Stored items:

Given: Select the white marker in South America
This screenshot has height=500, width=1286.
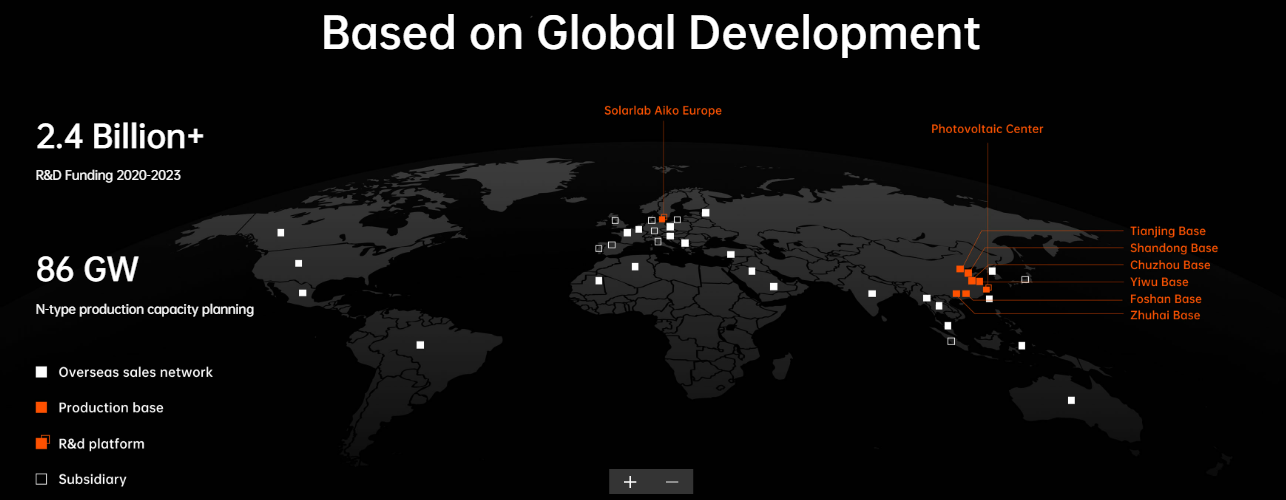Looking at the screenshot, I should tap(420, 345).
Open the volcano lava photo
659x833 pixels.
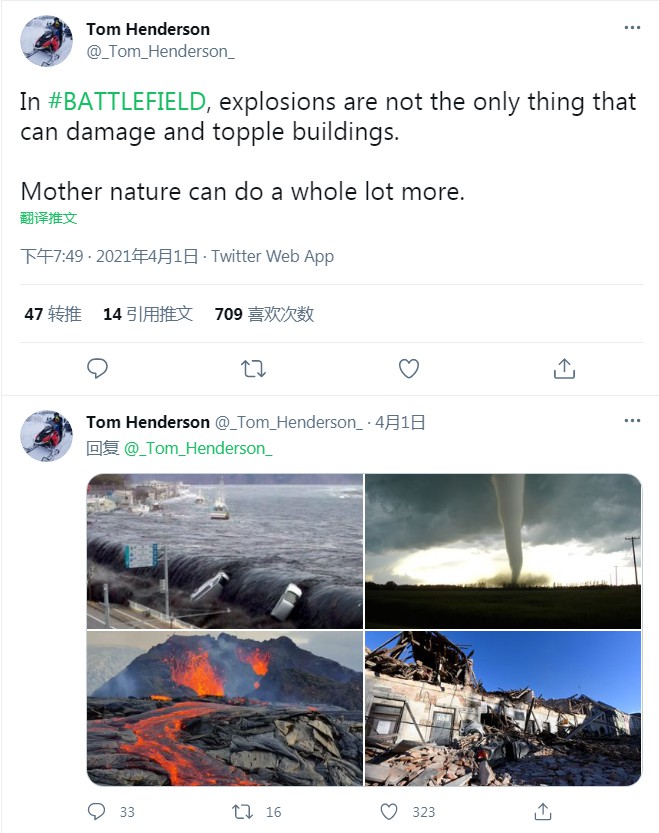[x=225, y=708]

Work item — Write every entry out again exactly, images omitted.

Task answer —
Given: Select the white marker in South America
This screenshot has height=500, width=1286.
Looking at the screenshot, I should tap(420, 345).
Open the volcano lava photo
659x833 pixels.
[x=225, y=708]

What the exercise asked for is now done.